| The task |
In the talk page discussion about tau and pi, how is 60 hertz written in radians per second using tau?

| Quoted passage |

####

I can't answer for what Carl thinks is trivial, but I reckon that it is a reeeally limited mathematical capacity that jibs at making allowance for the alteration of a numeric constant in an expression. Are you suggesting that the CGS system gives us different physics from the MKS? Or that working in percentages yields different maths or stats from working in decimal (or indeed working in positional notation to radix -10, or 10^0.5, or 1/8, or +16)? What do you count as "direct translation"? A rubber stamp? JonRichfield (talk) 13:46, 4 March 2013 (UTC)[reply]
"Are you suggesting that the CGS system gives us different physics from the MKS?" No. "A rubber stamp?" Not sure I know what you mean here. But, it is not the notation which I find as the issue other than with 2*pi being a number which allows 2*pi/2 to become pi which is a loss of information, while with tau/2, this loss does not happen. Think of it like the difference between a count of the number of semicircles and whole circles when you are talking about radians. Which is more important and will not lose or add information the number of semicircles or whole circles when you are converting 60 cycles per second or 60 Hertz to radians per second? With tau it is 60 𝜏 radians with pi it is 120 π radians. John W. Nicholson (talk) 20:29, 4 March 2013 (UTC)[reply]
  • THIS. This is what drove me nuts about it. Always having doubled frequency values running around in equations.
Simple 687 Hertz sine wave? sin 1374πt.
Fourier series? (*)sin 2πƒt + (*)sin 4πƒt + (*)sin 6πƒt + (*)sin 8πƒt + ...
Which term is the 4th harmonic? (*)sin 8πƒt of course!

####

(Document and screenshot pointing entries)
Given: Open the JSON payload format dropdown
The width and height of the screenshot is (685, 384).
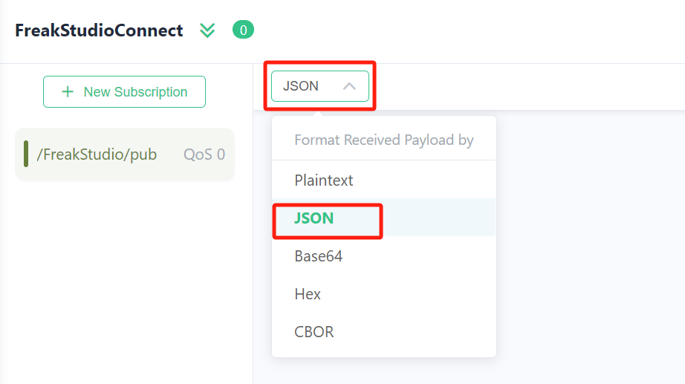Looking at the screenshot, I should click(x=320, y=86).
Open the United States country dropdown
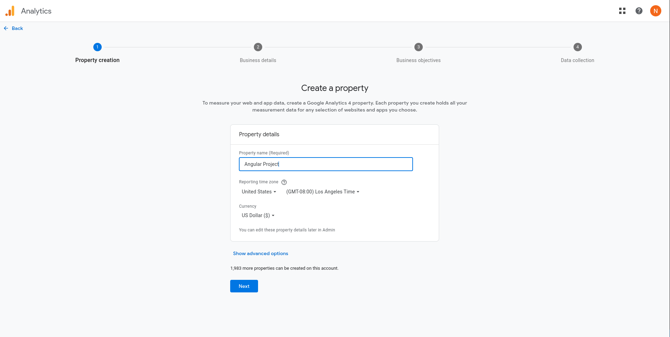 point(258,192)
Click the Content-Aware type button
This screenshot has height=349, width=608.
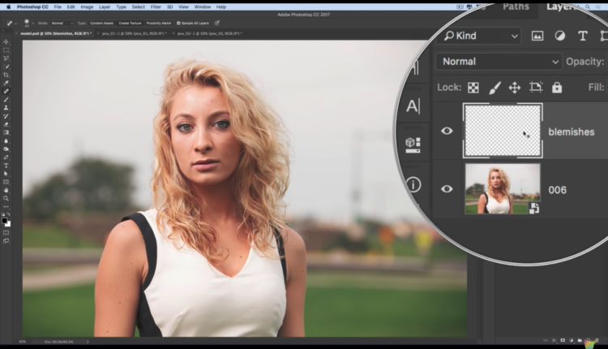[102, 23]
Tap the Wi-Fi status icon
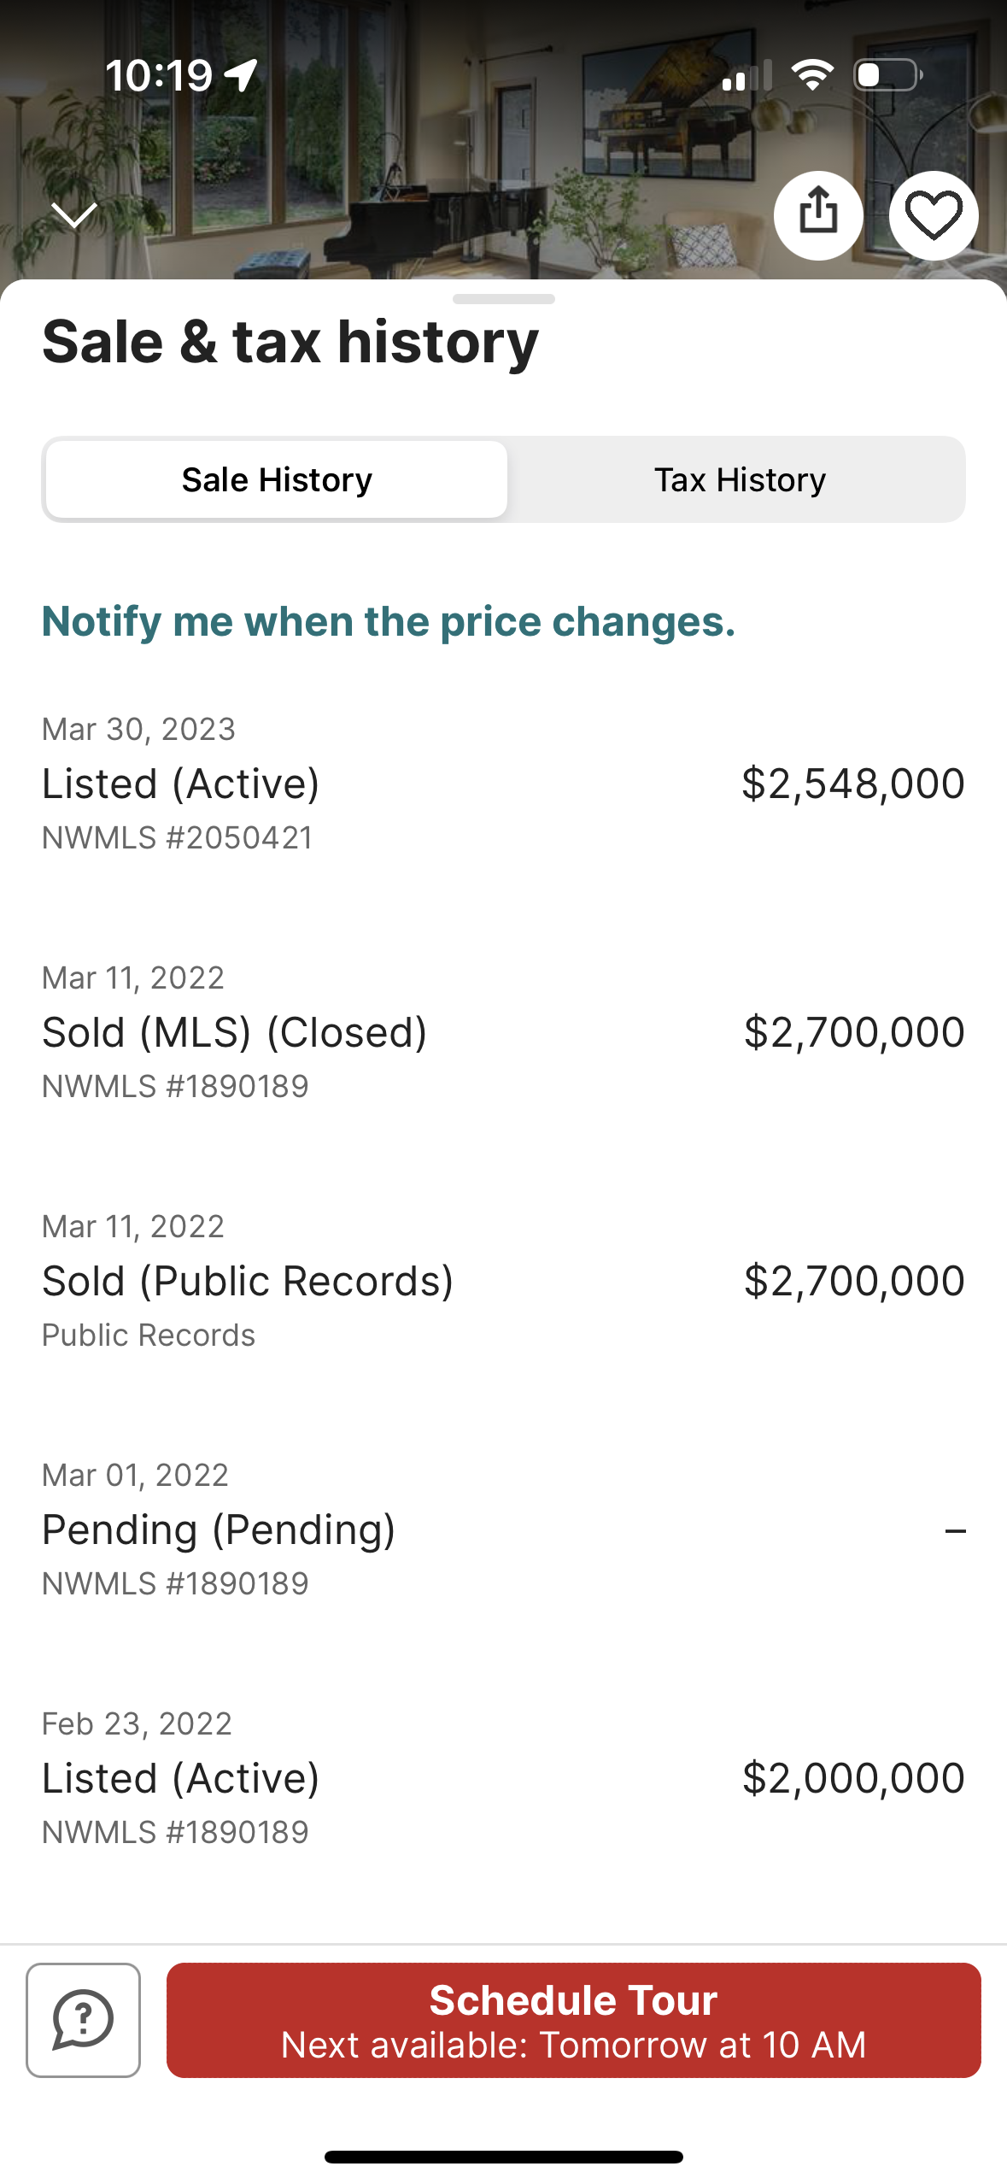The image size is (1007, 2184). (812, 75)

####

| Written answer |
60 𝜏 radians